(SHORT EXERCISE) Copy out the data below line for line, with no changes.

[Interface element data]
- - -

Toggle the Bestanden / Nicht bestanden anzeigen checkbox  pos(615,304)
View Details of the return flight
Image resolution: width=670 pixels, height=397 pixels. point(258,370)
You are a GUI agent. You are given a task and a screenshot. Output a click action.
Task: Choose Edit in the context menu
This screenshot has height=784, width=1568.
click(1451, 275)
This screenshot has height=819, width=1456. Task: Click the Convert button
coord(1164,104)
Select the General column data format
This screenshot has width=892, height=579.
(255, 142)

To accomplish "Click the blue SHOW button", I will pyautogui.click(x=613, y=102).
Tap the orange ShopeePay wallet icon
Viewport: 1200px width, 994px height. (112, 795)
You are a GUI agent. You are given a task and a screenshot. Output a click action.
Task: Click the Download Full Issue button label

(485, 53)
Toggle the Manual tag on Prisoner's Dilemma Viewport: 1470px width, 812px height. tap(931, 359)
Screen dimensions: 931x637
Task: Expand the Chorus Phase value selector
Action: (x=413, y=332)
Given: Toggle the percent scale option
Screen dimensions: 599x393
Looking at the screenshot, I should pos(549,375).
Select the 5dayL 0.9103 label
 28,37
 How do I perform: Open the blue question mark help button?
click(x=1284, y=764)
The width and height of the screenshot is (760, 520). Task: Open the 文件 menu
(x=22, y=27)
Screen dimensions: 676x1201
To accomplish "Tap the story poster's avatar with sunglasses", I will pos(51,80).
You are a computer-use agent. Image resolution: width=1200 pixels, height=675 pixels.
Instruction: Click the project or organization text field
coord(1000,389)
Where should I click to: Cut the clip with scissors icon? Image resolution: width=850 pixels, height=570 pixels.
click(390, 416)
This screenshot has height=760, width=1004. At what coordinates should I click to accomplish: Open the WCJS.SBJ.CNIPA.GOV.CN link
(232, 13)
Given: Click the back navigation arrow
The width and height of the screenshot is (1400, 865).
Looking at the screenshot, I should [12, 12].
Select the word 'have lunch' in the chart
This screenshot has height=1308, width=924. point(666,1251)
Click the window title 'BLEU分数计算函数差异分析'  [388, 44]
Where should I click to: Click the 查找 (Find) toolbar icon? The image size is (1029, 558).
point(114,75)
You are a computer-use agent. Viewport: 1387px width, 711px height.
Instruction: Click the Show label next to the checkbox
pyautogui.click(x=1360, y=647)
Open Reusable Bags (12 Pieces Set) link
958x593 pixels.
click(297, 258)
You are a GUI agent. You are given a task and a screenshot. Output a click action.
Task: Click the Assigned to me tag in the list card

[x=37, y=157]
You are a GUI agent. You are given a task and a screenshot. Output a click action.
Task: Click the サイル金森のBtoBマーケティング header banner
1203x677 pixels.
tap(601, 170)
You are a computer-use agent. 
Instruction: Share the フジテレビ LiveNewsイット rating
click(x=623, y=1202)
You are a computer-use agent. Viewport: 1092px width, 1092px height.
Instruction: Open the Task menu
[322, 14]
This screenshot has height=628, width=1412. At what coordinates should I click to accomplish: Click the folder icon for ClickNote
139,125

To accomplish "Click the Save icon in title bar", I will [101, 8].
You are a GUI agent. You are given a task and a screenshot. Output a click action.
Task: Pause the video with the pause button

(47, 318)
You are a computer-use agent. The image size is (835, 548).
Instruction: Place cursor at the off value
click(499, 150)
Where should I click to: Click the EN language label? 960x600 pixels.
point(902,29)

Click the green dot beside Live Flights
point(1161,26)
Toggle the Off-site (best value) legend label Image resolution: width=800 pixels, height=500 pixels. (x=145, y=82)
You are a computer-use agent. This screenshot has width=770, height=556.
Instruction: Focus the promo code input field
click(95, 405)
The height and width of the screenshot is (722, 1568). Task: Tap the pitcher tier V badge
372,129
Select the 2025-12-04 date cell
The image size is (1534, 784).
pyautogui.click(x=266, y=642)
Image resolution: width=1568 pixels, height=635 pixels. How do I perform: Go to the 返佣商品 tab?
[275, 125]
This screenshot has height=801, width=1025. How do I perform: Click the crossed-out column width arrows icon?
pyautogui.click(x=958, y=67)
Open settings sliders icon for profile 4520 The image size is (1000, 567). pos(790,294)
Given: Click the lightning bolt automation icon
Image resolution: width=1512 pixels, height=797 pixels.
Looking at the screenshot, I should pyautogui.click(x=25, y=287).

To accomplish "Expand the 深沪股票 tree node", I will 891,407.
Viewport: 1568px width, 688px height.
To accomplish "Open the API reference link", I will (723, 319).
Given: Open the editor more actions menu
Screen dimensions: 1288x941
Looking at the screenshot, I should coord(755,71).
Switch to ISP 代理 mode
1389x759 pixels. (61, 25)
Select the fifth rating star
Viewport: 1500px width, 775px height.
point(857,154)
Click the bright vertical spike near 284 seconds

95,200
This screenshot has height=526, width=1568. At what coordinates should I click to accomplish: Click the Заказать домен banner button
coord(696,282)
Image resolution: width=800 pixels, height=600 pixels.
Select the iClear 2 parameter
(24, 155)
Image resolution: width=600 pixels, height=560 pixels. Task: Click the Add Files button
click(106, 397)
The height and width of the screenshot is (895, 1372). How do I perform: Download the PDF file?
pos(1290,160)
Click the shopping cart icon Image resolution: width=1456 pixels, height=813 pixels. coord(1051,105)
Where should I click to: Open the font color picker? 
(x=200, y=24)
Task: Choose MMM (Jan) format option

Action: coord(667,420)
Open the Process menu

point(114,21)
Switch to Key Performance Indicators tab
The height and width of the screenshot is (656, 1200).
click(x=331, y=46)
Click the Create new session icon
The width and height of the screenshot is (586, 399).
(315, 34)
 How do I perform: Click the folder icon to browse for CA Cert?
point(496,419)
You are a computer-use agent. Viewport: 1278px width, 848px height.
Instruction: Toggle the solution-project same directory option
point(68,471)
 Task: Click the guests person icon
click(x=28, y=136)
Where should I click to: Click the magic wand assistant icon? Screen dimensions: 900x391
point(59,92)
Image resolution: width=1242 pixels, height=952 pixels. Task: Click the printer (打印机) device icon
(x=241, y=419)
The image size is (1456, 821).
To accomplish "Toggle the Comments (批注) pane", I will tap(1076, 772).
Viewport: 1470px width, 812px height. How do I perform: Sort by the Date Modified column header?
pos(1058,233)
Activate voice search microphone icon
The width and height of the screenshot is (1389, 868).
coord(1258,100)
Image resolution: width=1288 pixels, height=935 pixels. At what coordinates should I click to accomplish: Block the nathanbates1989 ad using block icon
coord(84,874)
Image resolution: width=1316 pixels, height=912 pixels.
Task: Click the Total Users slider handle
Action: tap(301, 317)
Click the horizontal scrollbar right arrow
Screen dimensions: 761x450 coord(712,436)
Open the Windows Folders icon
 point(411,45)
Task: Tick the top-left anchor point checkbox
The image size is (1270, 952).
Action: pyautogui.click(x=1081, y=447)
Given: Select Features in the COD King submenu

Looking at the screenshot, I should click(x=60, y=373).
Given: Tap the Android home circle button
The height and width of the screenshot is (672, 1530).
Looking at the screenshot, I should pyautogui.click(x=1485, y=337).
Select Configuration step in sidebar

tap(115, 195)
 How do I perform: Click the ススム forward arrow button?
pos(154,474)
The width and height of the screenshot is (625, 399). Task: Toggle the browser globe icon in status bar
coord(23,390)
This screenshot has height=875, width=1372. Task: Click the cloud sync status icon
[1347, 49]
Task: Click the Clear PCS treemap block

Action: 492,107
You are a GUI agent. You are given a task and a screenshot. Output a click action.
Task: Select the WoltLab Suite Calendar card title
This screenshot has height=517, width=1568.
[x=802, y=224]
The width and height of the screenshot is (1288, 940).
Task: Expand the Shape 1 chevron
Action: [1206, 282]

- - -

(SOLUTION)
Toggle the Bestanden / Nicht bestanden anzeigen checkbox  pos(615,304)
View Details of the return flight
Image resolution: width=670 pixels, height=397 pixels. point(258,370)
You are a GUI agent. You are given a task and a screenshot. Output a click action.
Task: Choose Edit in the context menu
This screenshot has height=784, width=1568.
click(1451, 275)
This screenshot has height=819, width=1456. Task: Click the Convert button
coord(1164,104)
Select the General column data format
This screenshot has width=892, height=579.
(255, 142)

To accomplish "Click the blue SHOW button", I will pyautogui.click(x=613, y=102).
Tap the orange ShopeePay wallet icon
Viewport: 1200px width, 994px height. (112, 795)
You are a GUI agent. You are given a task and a screenshot. Output a click action.
Task: Click the Download Full Issue button label

(485, 53)
Toggle the Manual tag on Prisoner's Dilemma Viewport: 1470px width, 812px height. tap(931, 359)
Screen dimensions: 931x637
Task: Expand the Chorus Phase value selector
Action: (x=413, y=332)
Given: Toggle the percent scale option
Screen dimensions: 599x393
Looking at the screenshot, I should pos(549,375).
Select the 5dayL 0.9103 label
 28,37
 How do I perform: Open the blue question mark help button?
click(x=1284, y=764)
The width and height of the screenshot is (760, 520). Task: Open the 文件 menu
(x=22, y=27)
Screen dimensions: 676x1201
To accomplish "Tap the story poster's avatar with sunglasses", I will pos(51,80).
You are a computer-use agent. Image resolution: width=1200 pixels, height=675 pixels.
Instruction: Click the project or organization text field
coord(1000,389)
Where should I click to: Cut the clip with scissors icon? Image resolution: width=850 pixels, height=570 pixels.
click(390, 416)
This screenshot has height=760, width=1004. At what coordinates should I click to accomplish: Open the WCJS.SBJ.CNIPA.GOV.CN link
(232, 13)
Given: Click the back navigation arrow
The width and height of the screenshot is (1400, 865).
Looking at the screenshot, I should [12, 12].
Select the word 'have lunch' in the chart
This screenshot has height=1308, width=924. point(666,1251)
Click the window title 'BLEU分数计算函数差异分析'  [388, 44]
Where should I click to: Click the 查找 (Find) toolbar icon? The image size is (1029, 558).
point(114,75)
You are a computer-use agent. Viewport: 1387px width, 711px height.
Instruction: Click the Show label next to the checkbox
pyautogui.click(x=1360, y=647)
Open Reusable Bags (12 Pieces Set) link
958x593 pixels.
click(297, 258)
You are a GUI agent. You are given a task and a screenshot. Output a click action.
Task: Click the Assigned to me tag in the list card

[x=37, y=157]
You are a GUI agent. You are given a task and a screenshot. Output a click action.
Task: Click the サイル金森のBtoBマーケティング header banner
1203x677 pixels.
tap(601, 170)
You are a computer-use agent. 
Instruction: Share the フジテレビ LiveNewsイット rating
click(x=623, y=1202)
You are a computer-use agent. Viewport: 1092px width, 1092px height.
Instruction: Open the Task menu
[322, 14]
This screenshot has height=628, width=1412. At what coordinates should I click to accomplish: Click the folder icon for ClickNote
139,125

To accomplish "Click the Save icon in title bar", I will [101, 8].
You are a GUI agent. You are given a task and a screenshot. Output a click action.
Task: Pause the video with the pause button

(47, 318)
You are a computer-use agent. The image size is (835, 548).
Instruction: Place cursor at the off value
click(499, 150)
Where should I click to: Click the EN language label? 960x600 pixels.
point(902,29)

Click the green dot beside Live Flights
point(1161,26)
Toggle the Off-site (best value) legend label Image resolution: width=800 pixels, height=500 pixels. (x=145, y=82)
You are a computer-use agent. This screenshot has width=770, height=556.
Instruction: Focus the promo code input field
click(95, 405)
The height and width of the screenshot is (722, 1568). Task: Tap the pitcher tier V badge
372,129
Select the 2025-12-04 date cell
The image size is (1534, 784).
pyautogui.click(x=266, y=642)
Image resolution: width=1568 pixels, height=635 pixels. How do I perform: Go to the 返佣商品 tab?
[275, 125]
This screenshot has height=801, width=1025. How do I perform: Click the crossed-out column width arrows icon?
pyautogui.click(x=958, y=67)
Open settings sliders icon for profile 4520 The image size is (1000, 567). pos(790,294)
Given: Click the lightning bolt automation icon
Image resolution: width=1512 pixels, height=797 pixels.
Looking at the screenshot, I should pyautogui.click(x=25, y=287).

To accomplish "Expand the 深沪股票 tree node", I will 891,407.
Viewport: 1568px width, 688px height.
To accomplish "Open the API reference link", I will (723, 319).
Given: Open the editor more actions menu
Screen dimensions: 1288x941
Looking at the screenshot, I should coord(755,71).
Switch to ISP 代理 mode
1389x759 pixels. (61, 25)
Select the fifth rating star
Viewport: 1500px width, 775px height.
point(857,154)
Click the bright vertical spike near 284 seconds

95,200
This screenshot has height=526, width=1568. At what coordinates should I click to accomplish: Click the Заказать домен banner button
coord(696,282)
Image resolution: width=800 pixels, height=600 pixels.
Select the iClear 2 parameter
(24, 155)
Image resolution: width=600 pixels, height=560 pixels. Task: Click the Add Files button
click(106, 397)
The height and width of the screenshot is (895, 1372). How do I perform: Download the PDF file?
pos(1290,160)
Click the shopping cart icon Image resolution: width=1456 pixels, height=813 pixels. coord(1051,105)
Where should I click to: Open the font color picker? 
(x=200, y=24)
Task: Choose MMM (Jan) format option

Action: coord(667,420)
Open the Process menu

point(114,21)
Switch to Key Performance Indicators tab
The height and width of the screenshot is (656, 1200).
click(x=331, y=46)
Click the Create new session icon
The width and height of the screenshot is (586, 399).
(315, 34)
 How do I perform: Click the folder icon to browse for CA Cert?
point(496,419)
You are a computer-use agent. Viewport: 1278px width, 848px height.
Instruction: Toggle the solution-project same directory option
point(68,471)
 Task: Click the guests person icon
click(x=28, y=136)
Where should I click to: Click the magic wand assistant icon? Screen dimensions: 900x391
point(59,92)
Image resolution: width=1242 pixels, height=952 pixels. Task: Click the printer (打印机) device icon
(x=241, y=419)
The image size is (1456, 821).
To accomplish "Toggle the Comments (批注) pane", I will tap(1076, 772).
Viewport: 1470px width, 812px height. How do I perform: Sort by the Date Modified column header?
pos(1058,233)
Activate voice search microphone icon
The width and height of the screenshot is (1389, 868).
coord(1258,100)
Image resolution: width=1288 pixels, height=935 pixels. At what coordinates should I click to accomplish: Block the nathanbates1989 ad using block icon
coord(84,874)
Image resolution: width=1316 pixels, height=912 pixels.
Task: Click the Total Users slider handle
Action: tap(301, 317)
Click the horizontal scrollbar right arrow
Screen dimensions: 761x450 coord(712,436)
Open the Windows Folders icon
 point(411,45)
Task: Tick the top-left anchor point checkbox
The image size is (1270, 952).
Action: pyautogui.click(x=1081, y=447)
Given: Select Features in the COD King submenu

Looking at the screenshot, I should click(x=60, y=373).
Given: Tap the Android home circle button
The height and width of the screenshot is (672, 1530).
Looking at the screenshot, I should pyautogui.click(x=1485, y=337).
Select Configuration step in sidebar

tap(115, 195)
 How do I perform: Click the ススム forward arrow button?
pos(154,474)
The width and height of the screenshot is (625, 399). Task: Toggle the browser globe icon in status bar
coord(23,390)
This screenshot has height=875, width=1372. Task: Click the cloud sync status icon
[1347, 49]
Task: Click the Clear PCS treemap block

Action: 492,107
You are a GUI agent. You are given a task and a screenshot. Output a click action.
Task: Select the WoltLab Suite Calendar card title
This screenshot has height=517, width=1568.
[x=802, y=224]
The width and height of the screenshot is (1288, 940).
Task: Expand the Shape 1 chevron
Action: [1206, 282]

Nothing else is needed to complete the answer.